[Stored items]
● ● ● ●
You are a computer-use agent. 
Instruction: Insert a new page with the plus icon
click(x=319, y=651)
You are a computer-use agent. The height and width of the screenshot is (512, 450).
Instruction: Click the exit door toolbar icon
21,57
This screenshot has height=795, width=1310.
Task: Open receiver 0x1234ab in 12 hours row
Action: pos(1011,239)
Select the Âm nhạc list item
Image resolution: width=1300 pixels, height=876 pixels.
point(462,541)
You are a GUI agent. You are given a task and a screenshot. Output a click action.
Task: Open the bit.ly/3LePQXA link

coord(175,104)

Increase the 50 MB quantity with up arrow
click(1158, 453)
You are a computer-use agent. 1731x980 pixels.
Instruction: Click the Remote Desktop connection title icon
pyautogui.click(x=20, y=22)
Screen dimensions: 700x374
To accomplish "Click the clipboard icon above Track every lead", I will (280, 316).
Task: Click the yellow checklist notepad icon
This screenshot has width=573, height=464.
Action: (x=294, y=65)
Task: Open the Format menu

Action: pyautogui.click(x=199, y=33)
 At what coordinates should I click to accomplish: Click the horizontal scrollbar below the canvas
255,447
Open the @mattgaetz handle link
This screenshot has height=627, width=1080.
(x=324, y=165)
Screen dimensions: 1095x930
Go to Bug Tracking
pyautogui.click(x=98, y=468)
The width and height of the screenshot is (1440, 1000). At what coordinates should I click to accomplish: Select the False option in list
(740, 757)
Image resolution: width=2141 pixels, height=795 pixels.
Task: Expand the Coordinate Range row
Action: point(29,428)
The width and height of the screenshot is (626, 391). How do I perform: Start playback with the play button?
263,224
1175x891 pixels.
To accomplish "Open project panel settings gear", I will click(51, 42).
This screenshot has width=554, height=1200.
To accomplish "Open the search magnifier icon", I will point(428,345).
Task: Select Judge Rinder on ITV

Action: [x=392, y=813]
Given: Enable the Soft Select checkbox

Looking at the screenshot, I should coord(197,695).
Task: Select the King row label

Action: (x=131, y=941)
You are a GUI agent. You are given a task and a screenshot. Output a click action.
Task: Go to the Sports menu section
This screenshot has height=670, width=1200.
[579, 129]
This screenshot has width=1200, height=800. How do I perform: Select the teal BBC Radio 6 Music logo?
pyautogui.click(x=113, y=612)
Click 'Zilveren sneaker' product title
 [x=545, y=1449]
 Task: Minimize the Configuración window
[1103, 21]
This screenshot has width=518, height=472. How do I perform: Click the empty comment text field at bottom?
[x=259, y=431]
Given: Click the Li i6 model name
● ● ● ●
Using the records above, give the count of lines with the word "computer", and write nothing more.

● **SOLUTION TO THE EXERCISE**
3